**Required action**
Among the entries below, take the line with "282x595 pixels." and the line with "510x244 pixels.", and output them and every line between them exactly, with nothing else.

**The records**
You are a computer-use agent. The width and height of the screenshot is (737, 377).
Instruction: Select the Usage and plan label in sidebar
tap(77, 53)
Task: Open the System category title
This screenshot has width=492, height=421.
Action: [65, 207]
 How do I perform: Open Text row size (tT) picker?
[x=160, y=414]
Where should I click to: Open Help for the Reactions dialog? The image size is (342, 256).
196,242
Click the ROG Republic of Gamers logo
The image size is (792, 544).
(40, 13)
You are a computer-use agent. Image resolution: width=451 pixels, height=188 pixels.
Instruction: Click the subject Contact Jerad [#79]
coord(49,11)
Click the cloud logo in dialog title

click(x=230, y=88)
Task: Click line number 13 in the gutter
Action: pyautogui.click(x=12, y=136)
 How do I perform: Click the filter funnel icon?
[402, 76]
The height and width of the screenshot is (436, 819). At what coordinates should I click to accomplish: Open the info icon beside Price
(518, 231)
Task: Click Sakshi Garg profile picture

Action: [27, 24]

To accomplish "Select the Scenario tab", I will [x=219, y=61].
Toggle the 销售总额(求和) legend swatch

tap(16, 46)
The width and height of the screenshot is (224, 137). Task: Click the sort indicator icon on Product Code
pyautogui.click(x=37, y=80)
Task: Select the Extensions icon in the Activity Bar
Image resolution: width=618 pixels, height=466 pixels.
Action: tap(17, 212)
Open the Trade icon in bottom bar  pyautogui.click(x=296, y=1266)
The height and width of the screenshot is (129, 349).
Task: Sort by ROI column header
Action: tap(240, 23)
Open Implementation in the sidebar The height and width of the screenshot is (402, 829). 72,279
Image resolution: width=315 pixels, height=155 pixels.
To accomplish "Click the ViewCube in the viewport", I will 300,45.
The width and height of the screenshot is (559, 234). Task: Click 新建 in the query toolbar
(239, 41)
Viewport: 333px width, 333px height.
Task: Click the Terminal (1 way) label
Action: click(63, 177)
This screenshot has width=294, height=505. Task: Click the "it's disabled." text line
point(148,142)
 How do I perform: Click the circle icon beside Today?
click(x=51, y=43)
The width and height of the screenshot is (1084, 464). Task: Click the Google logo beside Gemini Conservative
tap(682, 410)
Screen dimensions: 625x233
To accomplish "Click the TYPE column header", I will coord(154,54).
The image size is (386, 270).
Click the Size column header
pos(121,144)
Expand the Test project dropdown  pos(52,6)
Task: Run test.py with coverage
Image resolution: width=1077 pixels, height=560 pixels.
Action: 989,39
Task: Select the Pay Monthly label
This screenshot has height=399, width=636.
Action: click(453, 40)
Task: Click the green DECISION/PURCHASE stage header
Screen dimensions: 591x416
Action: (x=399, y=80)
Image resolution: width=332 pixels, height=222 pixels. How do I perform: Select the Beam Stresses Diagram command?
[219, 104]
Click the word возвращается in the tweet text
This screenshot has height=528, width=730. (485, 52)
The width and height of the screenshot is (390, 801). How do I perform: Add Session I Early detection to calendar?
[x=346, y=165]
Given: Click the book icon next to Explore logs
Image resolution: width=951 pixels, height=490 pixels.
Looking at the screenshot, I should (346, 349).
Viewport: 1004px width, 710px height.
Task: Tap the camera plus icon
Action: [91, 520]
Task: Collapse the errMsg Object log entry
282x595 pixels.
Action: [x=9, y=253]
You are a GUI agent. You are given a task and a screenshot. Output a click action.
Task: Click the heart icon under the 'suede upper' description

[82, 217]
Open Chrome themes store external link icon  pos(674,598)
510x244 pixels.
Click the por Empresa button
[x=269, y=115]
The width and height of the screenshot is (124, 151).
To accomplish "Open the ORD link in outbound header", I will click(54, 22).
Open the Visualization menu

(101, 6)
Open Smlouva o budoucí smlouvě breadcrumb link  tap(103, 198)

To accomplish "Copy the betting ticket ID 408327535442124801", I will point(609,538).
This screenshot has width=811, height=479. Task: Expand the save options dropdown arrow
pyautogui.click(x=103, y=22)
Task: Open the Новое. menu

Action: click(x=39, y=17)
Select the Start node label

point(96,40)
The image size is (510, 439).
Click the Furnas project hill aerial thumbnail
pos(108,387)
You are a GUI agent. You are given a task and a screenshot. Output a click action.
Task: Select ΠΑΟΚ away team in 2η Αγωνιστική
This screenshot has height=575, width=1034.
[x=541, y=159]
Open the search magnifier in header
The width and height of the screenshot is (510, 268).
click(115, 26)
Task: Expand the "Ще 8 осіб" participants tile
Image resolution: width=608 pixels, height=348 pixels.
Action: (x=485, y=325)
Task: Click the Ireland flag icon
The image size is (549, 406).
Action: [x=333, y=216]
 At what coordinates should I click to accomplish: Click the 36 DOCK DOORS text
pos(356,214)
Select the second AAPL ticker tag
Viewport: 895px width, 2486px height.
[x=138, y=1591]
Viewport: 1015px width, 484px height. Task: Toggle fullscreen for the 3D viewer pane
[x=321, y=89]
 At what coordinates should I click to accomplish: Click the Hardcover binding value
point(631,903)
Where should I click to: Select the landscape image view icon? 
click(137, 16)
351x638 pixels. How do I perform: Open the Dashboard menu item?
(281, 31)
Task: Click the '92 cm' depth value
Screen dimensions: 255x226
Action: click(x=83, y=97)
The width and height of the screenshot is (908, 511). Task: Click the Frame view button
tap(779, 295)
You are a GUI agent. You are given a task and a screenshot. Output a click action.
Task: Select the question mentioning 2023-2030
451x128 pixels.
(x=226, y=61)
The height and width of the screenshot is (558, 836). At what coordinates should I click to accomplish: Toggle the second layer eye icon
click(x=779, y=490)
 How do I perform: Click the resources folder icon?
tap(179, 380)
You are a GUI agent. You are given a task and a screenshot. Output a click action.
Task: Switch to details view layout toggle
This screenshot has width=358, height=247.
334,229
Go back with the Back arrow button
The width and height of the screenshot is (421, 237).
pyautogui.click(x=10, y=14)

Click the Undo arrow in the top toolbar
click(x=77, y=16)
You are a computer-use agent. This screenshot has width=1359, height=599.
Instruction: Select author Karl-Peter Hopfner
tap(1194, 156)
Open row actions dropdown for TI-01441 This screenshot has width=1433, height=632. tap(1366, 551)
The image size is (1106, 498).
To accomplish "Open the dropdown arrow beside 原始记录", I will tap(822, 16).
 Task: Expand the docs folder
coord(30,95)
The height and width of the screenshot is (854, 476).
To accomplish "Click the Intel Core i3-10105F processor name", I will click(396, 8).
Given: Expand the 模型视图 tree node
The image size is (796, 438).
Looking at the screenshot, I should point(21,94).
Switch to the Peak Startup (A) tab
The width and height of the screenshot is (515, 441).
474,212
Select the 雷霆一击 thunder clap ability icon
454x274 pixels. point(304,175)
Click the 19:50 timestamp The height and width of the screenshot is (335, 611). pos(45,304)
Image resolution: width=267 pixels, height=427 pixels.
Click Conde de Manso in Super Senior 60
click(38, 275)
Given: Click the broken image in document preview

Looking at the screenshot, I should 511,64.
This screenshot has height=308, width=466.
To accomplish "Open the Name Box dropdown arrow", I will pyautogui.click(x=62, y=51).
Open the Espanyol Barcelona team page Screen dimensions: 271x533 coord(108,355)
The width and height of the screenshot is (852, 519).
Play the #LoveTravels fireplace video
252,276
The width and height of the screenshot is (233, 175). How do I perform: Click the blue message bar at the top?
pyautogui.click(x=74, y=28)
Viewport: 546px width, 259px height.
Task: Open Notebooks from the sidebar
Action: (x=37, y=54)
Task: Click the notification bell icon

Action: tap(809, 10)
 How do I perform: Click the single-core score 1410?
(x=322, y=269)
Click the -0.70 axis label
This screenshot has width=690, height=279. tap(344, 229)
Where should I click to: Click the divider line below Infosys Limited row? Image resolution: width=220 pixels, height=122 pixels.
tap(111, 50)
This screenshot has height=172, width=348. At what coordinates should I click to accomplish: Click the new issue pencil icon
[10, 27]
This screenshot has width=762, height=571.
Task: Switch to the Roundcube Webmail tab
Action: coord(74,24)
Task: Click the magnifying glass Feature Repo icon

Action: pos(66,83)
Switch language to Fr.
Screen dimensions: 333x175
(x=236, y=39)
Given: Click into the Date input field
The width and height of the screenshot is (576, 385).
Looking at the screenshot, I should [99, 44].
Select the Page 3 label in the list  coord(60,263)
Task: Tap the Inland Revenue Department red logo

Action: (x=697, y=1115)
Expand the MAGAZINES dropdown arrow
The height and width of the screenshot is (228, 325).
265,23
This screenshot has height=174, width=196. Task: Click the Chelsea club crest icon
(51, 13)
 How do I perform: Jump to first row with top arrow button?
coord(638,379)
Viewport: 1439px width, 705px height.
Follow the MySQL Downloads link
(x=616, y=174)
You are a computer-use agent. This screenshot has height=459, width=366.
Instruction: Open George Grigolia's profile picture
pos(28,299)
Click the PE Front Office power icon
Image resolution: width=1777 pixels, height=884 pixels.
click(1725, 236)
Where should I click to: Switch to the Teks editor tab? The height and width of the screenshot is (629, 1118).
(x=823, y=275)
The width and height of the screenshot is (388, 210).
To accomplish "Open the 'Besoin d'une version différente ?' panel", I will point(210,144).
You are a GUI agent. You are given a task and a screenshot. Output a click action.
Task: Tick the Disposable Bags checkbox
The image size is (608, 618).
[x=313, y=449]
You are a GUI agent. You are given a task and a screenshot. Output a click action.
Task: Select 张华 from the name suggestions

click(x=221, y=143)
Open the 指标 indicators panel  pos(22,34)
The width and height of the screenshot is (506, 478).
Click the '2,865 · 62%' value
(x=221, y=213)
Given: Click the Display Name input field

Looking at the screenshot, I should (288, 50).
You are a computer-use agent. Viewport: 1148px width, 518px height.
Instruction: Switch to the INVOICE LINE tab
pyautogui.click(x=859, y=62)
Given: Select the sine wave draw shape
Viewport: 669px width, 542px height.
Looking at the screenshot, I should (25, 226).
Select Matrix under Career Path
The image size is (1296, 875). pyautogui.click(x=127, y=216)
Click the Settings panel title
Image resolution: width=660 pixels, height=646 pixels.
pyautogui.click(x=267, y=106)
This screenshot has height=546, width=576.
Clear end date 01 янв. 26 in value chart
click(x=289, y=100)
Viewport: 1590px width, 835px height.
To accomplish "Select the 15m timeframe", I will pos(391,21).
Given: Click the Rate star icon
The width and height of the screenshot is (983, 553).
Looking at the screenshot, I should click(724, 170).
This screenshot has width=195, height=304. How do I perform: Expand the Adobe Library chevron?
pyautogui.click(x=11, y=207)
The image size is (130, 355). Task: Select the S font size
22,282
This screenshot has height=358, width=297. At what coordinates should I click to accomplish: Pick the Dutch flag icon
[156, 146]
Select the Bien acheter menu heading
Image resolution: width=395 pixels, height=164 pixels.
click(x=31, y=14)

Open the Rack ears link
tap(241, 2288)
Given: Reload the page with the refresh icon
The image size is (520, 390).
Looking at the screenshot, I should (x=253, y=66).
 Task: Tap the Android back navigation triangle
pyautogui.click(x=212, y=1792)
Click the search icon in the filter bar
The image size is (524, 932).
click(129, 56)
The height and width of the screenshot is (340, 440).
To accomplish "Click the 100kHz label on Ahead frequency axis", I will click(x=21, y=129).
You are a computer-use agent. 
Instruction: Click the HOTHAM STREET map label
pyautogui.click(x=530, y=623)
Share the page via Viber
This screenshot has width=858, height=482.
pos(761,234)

**Result**
282x595 pixels.
Action: [x=9, y=253]
You are a GUI agent. You are given a task and a screenshot. Output a click action.
Task: Click the heart icon under the 'suede upper' description

[82, 217]
Open Chrome themes store external link icon  pos(674,598)
510x244 pixels.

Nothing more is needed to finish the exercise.